Most of the twenty-year-olds in my ecology class have seen a bald eagle in the wild, which wasn't the case when I was a college student back before they were born.  In the 1980s, eagle sighting were for serious bird-watchers or people who went to Alaska.  The recent abundance of eagles can be attributed to the banning of DDT and habitat protection following listing on the Endangered Species Act of 1973 (part of the Fish and Wildlife Service, which falls under the Department of the Interior, but much associated with the Environmental Protection Agency, which also came into being under the Nixon administration).  Based on information from the Raptor Center at the University of Minnesota, banning lead shot in waterfowl has not reduced the percentage of eagles suffering from lead poisoning as much as anticipated, perhaps because eagles also scavenge from injured rodents and deer who can still be shot with lead (science, as it happens is a never ending process).  Bald Eagle populations have recovered so well that they were de-listed in 2007.
Oklahoma City Zoo, MLK Day 2017***

The recovery of the eagle population, like the air quality in Denver, which is much better than when I was growing up, despite several hundred thousand more people in the area, is due to science and legislation.  I know nobody with polio.  I have friends in mixed race marriages with beautiful children and friends who I karaoked** with in the late '90s who can finally legally care for each other in the hospital as a spouse.  Among the many worries I have as a parent of a child who was born a stroke survivor, I have not worried about being tied to a particular job because under some rules my son was uninsurable.  Had he been born ten years earlier I would have been****.  These are all due to convergences of science, technology, policy and legislation, compassionate decision making and someone's hard work.  Great things can happen when we work together.
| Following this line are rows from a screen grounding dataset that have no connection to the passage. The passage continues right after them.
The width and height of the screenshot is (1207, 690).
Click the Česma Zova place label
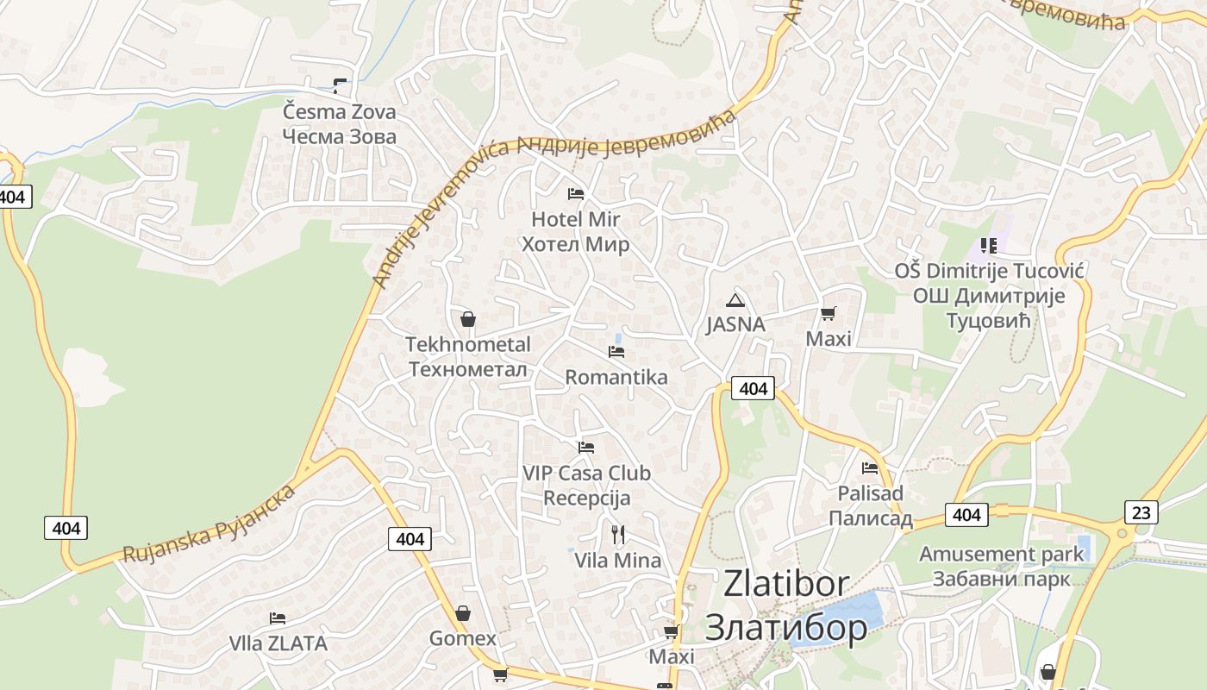(340, 123)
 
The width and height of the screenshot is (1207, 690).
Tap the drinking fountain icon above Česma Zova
(340, 85)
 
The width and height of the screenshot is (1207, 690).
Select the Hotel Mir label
(575, 231)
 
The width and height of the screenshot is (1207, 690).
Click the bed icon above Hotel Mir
(576, 193)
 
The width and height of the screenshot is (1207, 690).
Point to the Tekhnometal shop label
(468, 356)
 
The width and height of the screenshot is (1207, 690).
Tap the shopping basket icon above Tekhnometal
(468, 319)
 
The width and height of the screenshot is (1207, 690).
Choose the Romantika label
(616, 377)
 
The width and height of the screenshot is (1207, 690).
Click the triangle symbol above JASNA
(735, 300)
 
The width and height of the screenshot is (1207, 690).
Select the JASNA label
(735, 324)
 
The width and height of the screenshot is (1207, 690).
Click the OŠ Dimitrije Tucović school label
(989, 295)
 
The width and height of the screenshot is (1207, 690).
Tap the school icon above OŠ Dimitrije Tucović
(988, 246)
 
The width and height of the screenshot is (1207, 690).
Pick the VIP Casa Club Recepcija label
(586, 485)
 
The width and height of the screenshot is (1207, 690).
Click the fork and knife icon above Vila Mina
(617, 535)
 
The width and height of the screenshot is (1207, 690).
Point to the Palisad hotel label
(870, 505)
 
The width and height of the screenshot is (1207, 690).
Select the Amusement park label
(1001, 565)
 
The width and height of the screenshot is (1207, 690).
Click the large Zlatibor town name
(786, 605)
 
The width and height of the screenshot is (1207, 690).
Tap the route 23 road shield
(1141, 512)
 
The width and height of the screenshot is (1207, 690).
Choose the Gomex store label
(463, 638)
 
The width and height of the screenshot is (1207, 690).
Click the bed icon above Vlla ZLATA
(278, 618)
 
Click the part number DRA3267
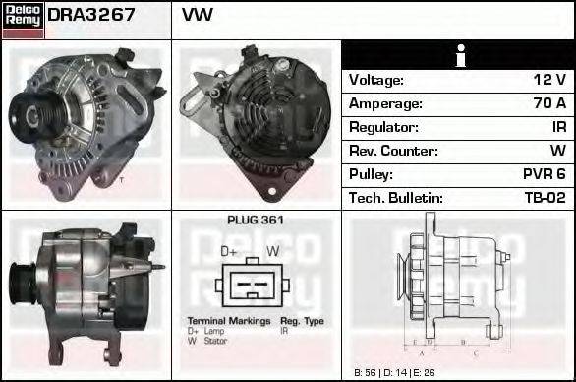91,16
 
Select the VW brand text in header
198,16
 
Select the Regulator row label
383,128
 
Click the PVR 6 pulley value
543,175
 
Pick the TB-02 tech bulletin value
544,199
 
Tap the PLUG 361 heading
256,221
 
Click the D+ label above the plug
230,252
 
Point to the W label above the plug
274,252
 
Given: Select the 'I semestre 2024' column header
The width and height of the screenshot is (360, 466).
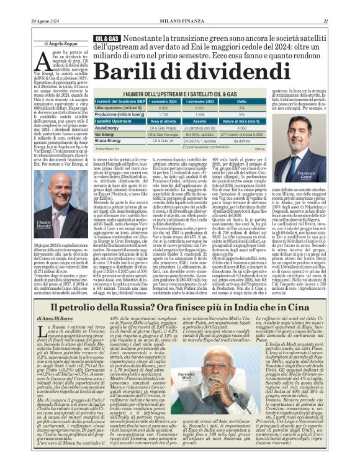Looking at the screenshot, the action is [x=164, y=101].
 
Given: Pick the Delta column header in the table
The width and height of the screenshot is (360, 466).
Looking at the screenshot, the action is [x=243, y=101].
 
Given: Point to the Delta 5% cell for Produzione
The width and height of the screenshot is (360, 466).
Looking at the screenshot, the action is [x=243, y=114].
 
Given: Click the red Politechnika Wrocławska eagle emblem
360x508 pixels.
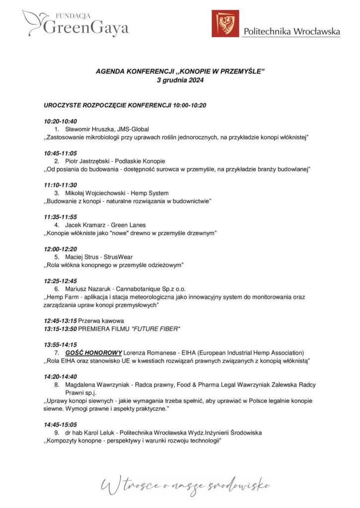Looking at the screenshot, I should click(x=225, y=24).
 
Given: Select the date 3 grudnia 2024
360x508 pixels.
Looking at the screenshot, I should click(x=180, y=80).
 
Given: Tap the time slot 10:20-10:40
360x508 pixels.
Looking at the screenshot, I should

Just as I am not being "anti" anything when I do my work job and talk about the correlation between atmospheric carbon dioxide and global temperature (despite what my snowball wielding senator might think), I am not being a whiny loser (despite what my President Elect might Tweet) when I do my citizen job and remind those elected to represent me that what they do matters.

Obviously, (I hope) what you do matters as well.  The country we want is not just up to our elected officials, It never has been. Like it or not, we're all in it, too.  Let's give it our best.

The bald eagles and all they represent will be on my mind as I march Saturday.

*Successful herons apparently routinely kill their siblings.  MB, I did not choose them as a symbol for that reason.

**I watched.

***Aster asked why this Eagle did not fly away at the zoo today.  I mentioned that only hurt eagles are in captivity and we read that this eagle was shot in the wing.  "Why would anyone shoot an eagle?" asked Aster.  I do not know.

****And yes, am again now.  And no, that the president-elect has told me not to be worried is really not reassuring.